— START OF PROVIDED TEXT —
Stardust/Knowledge Base/Infrastructure System Administration Maintenance/Daemons/DaemonWatchdog
The Stardust daemons can be started from within the Administration Portal, via API or by using the console command tool. Every daemon runs as separate thread that periodically checks if any actions need to be performed. There might be situations in which these daemon threads have stopped running due to a server crash or other critical issues. In these cases the daemons need to be restarted manually. A cron job that checks the health status of the daemons via the console command and restarts daemons that are not running anymore helps of course to automate such an operative task, but it requires the usage of external tools. The Daemon Watchdog is a more application integrated approach to check the daemon's health status and restart daemons in case of abnormal crashes.
The Watchdog consists of a Timer Bean and a bit of Spring configuration. It can be deployed with a Spring-managed Stardust runtime transparently. The Watchdog provides two configuration parameters:
Parameter delay defines the time in ms the Watchdog waits before it starts to do the first health check.
Parameter period defines the time in ms between two health checks.
Keep a delay parameter value of two minutes to ensure that the entire Spring application context is bootstrapped prior to the Watchdog's first execution.
<bean name="stardustDaemonWatchDog" class="com.infinity.bpm.clustering.DaemonWatchDog"> <property name="forkingService"> <bean parent="carnotForkingService" /> </property> </bean> <bean id="stardustDaemonWatchDogScheduler" class="org.springframework.scheduling.timer.TimerFactoryBean"> <property name="scheduledTimerTasks"> <list> <bean class="org.springframework.scheduling.timer.ScheduledTimerTask"> <!-- wait 2 minutes before starting repeated execution --> <property name="delay" value="120000" /> <!-- run every minute --> <property name="period" value="60000" /> <property name="timerTask" ref="stardustDaemonWatchDog" /> </bean> </list> </property> </bean>
The Watchdog checks for every daemon (event daemon, timer trigger, mail trigger) in every partition for the current status. If a daemon is supposed to run and the last execution time dated back longer than the specified periodicity (in seconds) for that particular daemon specified within the carnot.properties file (see example below), it will be restarted by the Watchdog.
— END OF PROVIDED TEXT —
WHAT YOU WILL DO:
A. According to the Daemon Watchdog page, what does the Watchdog consist of?
B. Decide whether each statement agrees with the Daemon Watchdog page. Answer yes or no for each, and quote the deciding words.
(i) The Watchdog checks only the event daemon.
(ii) The period parameter sets the time in milliseconds between two health checks.
(iii) Using a cron job to restart stopped daemons requires external tools.
C. Continue the Daemon Watchdog page from the point where it stops.
— START OF EXTRACTED RECORDS —
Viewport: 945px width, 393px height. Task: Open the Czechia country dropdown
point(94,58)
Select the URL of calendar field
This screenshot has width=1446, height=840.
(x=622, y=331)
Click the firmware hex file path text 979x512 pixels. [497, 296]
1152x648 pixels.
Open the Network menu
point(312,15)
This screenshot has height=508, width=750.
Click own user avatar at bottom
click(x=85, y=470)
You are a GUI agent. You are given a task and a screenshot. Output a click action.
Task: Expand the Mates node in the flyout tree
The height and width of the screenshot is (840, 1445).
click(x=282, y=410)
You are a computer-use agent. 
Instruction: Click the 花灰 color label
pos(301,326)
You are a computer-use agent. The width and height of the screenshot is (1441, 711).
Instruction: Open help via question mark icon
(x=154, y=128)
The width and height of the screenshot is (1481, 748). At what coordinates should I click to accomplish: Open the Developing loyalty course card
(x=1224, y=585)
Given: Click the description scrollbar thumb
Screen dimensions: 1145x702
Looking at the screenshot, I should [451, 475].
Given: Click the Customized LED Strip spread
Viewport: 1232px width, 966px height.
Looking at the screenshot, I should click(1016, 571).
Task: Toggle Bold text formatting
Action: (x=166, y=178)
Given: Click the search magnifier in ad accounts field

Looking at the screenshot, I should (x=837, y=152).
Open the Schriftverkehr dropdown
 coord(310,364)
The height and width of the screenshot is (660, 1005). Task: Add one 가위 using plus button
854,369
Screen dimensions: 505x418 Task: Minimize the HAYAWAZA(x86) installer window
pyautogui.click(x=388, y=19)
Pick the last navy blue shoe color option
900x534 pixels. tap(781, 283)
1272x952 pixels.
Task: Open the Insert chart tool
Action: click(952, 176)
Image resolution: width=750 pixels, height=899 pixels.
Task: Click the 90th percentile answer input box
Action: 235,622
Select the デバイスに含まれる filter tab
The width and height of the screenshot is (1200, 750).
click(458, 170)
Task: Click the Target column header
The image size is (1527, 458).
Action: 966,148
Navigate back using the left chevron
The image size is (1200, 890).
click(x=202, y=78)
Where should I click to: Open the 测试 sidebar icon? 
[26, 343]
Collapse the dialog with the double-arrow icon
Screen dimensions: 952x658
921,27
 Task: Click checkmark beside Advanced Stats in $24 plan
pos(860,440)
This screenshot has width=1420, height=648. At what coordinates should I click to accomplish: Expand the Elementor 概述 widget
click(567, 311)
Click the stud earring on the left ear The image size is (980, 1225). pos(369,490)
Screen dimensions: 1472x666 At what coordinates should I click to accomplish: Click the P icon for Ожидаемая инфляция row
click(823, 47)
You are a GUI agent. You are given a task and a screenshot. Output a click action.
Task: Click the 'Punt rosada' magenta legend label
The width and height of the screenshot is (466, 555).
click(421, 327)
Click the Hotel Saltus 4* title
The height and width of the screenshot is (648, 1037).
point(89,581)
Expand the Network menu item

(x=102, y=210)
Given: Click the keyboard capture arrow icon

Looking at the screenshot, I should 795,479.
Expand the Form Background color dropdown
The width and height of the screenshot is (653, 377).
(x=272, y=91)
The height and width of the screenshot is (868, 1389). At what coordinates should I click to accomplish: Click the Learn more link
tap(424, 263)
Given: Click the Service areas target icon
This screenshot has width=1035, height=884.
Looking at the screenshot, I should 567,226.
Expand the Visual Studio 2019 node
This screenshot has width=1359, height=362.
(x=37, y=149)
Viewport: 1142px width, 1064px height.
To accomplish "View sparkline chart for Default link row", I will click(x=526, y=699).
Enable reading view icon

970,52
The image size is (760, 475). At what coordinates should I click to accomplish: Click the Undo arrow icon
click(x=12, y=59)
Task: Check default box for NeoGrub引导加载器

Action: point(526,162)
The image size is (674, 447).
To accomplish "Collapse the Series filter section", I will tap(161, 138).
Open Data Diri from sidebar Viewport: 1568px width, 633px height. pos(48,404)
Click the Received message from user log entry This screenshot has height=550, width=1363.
— END OF EXTRACTED RECORDS —
ANSWERS IN ORDER:
A. A Timer Bean and a bit of Spring configuration.

B.
(i) No: "The Watchdog checks for every daemon (event daemon, timer trigger, mail trigger) in every partition for the current status."
(ii) Yes: "Parameter period defines the time in ms between two health checks."
(iii) Yes: "but it requires the usage of external tools."

C.
timer.trigger.Periodicity = 20
mail.trigger.Periodicity = 30
Within a clustered environment, it is recommended to start the daemons only at one node in the cluster to avoid unnecesary lock wait overhead in the database. The Daemon Watchdog, however, can be deployed with Stardust on every node of a cluster. The first Watchdog that detects a daemon outage will initiate a restart. If the Stardust Daemon Queue is distributed and shared across all nodes within a cluster, it is guaranteed that the daemons are restarted on a node that is still alive.
The sources of the Daemon Watchdog are available from here and can be checked out as project into your Eclipse IDE. You will need to ensure that your Maven installation is configured to be able to access the Stardust and thirdy party repositories. To include the Watchdog just define a Java EE module dependency for your Stardust Dynamic web project and make sure the configContextLocation parameter in the web.xml does consider classpath*:META-INF/config/spring/*-context.xml.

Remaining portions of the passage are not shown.